= Philippe von Gundelsheim =

Philippe von Gundelsheim (1487–1553) was the Prince-Bishop of Basel from 1527 to 1553.

==Biography==

Philippe von Gundelsheim was born in 1487. He studied at Heidelberg University (1503) and the University of Basel (1504–05). He became a canon of the Basel Münster in 1510.

On 28 February 1527 the cathedral chapter of Basel Münster, meeting at Delémont, elected him to be the new Prince-Bishop of Basel, with Pope Clement VII confirming his appointment on 31 August 1527. He was consecrated as a bishop on 31 December 1527.

In 1529, the city of Basel became Protestant under the leadership of Johannes Oecolampadius. In 1530, Laufental rebelled against the bishop, but were suppressed using forces from Solothurn. Because of insolvency, the prince-bishopric grew increasingly dependent on the city of Basel, with the city granting him a mortgage on Birseck Castle in 1542, 1544, and 1545. In 1547, Philippe and the city formally agreed to allow the city to choose its own religion, recognizing that the city had already become Protestant.

◆ **BRIEF 1**
Reproduce the passage on Philippe von Gundelsheim word for word, from "Philippe von Gundelsheim was" to "Münster in 1510.".
◆ **BRIEF 2**
According to the passage on Philippe von Gundelsheim, on what date did Pope Clement VII confirm his appointment as Prince-Bishop of Basel?
◆ **BRIEF 3**
Condense the paragraph in the passage on Philippe von Gundelsheim that begins "In 1529, the city of Basel became Protestant" into a short bulleted list that keeps its main facts.

◆ **SUPPLIED MATERIAL**
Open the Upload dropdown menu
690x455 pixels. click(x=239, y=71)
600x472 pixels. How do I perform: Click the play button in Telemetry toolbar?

◆ **COMPLETE OUTPUT 1**
Philippe von Gundelsheim was born in 1487. He studied at Heidelberg University (1503) and the University of Basel (1504–05). He became a canon of the Basel Münster in 1510.

◆ **COMPLETE OUTPUT 2**
31 August 1527

◆ **COMPLETE OUTPUT 3**
- 1529: Basel became Protestant under Johannes Oecolampadius.
- 1530: Laufental rebelled against the bishop, and forces from Solothurn put the revolt down.
- 1542, 1544 and 1545: Because of insolvency, the prince-bishopric grew dependent on the city of Basel, which granted him a mortgage on Birseck Castle.
- 1547: Philippe and the city formally agreed that the city could choose its own religion, which recognized that it was already Protestant.